___ ТЕКСТ ДЛЯ ЧТЕНИЯ
MisCommunication with the Homeland

(Мис)Коммуникация с Родиной
(Mis)Communication with the Homeland

Елена Сорокина/ Евгений Фикс
Elena Sorokina/Yevgeniy Fiks



Глядя с позиции представителя свежего эмиграционного поколения, занятие искусствоведением диаспор и миграций чревато повторением давно известного, а особенно в Российском контексте богатом как одними так и другими. Чтобы избежать вписывания в распространенные образы двойных присутствий либо двойных отсутствий, а также ностальгического взирания через окно в Европу на рябиновый куст, находясь в пути на должность посланца Востока на Западе у которого, как известно, Российское подсознание - я решила поступить менее возвышенно и более прагматично. Во первых, учитывая фрагментарность опыта, провести диалог или, можно даже сказать, объмен репликами с художником Евгением Фиксом, и во вторых, наряду с необходимой субъективностью, все же исходить из фактов- выставок, книг, конкретных работ которые были важны в период с середины 90х до сегодняшнего дня.

ЕС. В отличие от поколения Кабакова, которое уезжало, собственно говоря, в современное искусство на место жительства, так называемая пост-диаспора ехала в конкретные страны и очень часто художники и кураторы поступали в различные художественные учебные заведения. Это приводило к тому что советские системообразующие мифы, как "конформистские" так и нон-конформистские, не пересказывались в экстазе устного коллективного творчества Западной публике внимающей повествованиям (пост) Советского Другого, а изучались под руководством Западных профессоров, не склонных ни к экстазу ни к ностальгии. На мой взгляд, приставка "пост" в "пост диаспоре" означает как отрицание так и преемственность, а также отсылает ко временам постмодернизма в его посткоммунистическом летоисчислении - он поселился в сознании большинства российских художников 90х уже сдавая позиции и отступая с Западных интеллектуальных фронтов. Помимо вышеобозначенных, существовала и масса других несинхронностей как с предыдущей "волной" так и с Российским миром искусства, о которых речь пойдет ниже. Например, вопрос "границы" между Западом и Россией, неопределимой и непреодолимой, который так занимал художников от Кабакова до Монастырского, потерял всякую актуальность - границы, даже ментальные, были легко пересекаемы и контакты регулярны. Но возникал, однако, вопрос коммуникации с исторической Родиной, которая потеряла сексапил силы и власти и явно нуждалась в моральной поддержке.  Будь то расстояние от Парижа до Владивостока, стремящееся к нулю в работе Ольги Киселевой, непредвиденные сложности при попытке подношения дара Биробиджану в твоей работе, либо акварели с абсурдных теленовостей Елены Немковой, возможности и невозможности этой коммуникации более или менее подспудно присутствовали в проектах многих художников.
______
___ ИСХОДНЫЕ ДАННЫЕ
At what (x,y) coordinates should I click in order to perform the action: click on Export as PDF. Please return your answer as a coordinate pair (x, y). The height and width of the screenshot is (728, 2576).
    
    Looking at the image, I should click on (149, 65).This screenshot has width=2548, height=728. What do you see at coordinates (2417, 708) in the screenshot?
______
* [ВАШИ ЗАДАНИЯ]:
A - Назовите все города, упомянутые в тексте о коммуникации с Родиной.
B - Отредактируйте в тексте о коммуникации с Родиной отрывок от «Глядя с позиции» до «до сегодняшнего дня.», заменив «диалог» на «разговор», и приведите этот отрывок полностью.
Материал здесь никакой роли не играет.

* [ОТВЕТЫ ПО ЗАДАНИЯМ]:
A - Париж, Владивосток, Биробиджан

B -
Глядя с позиции представителя свежего эмиграционного поколения, занятие искусствоведением диаспор и миграций чревато повторением давно известного, а особенно в Российском контексте богатом как одними так и другими. Чтобы избежать вписывания в распространенные образы двойных присутствий либо двойных отсутствий, а также ностальгического взирания через окно в Европу на рябиновый куст, находясь в пути на должность посланца Востока на Западе у которого, как известно, Российское подсознание - я решила поступить менее возвышенно и более прагматично. Во первых, учитывая фрагментарность опыта, провести разговор или, можно даже сказать, объмен репликами с художником Евгением Фиксом, и во вторых, наряду с необходимой субъективностью, все же исходить из фактов- выставок, книг, конкретных работ которые были важны в период с середины 90х до сегодняшнего дня.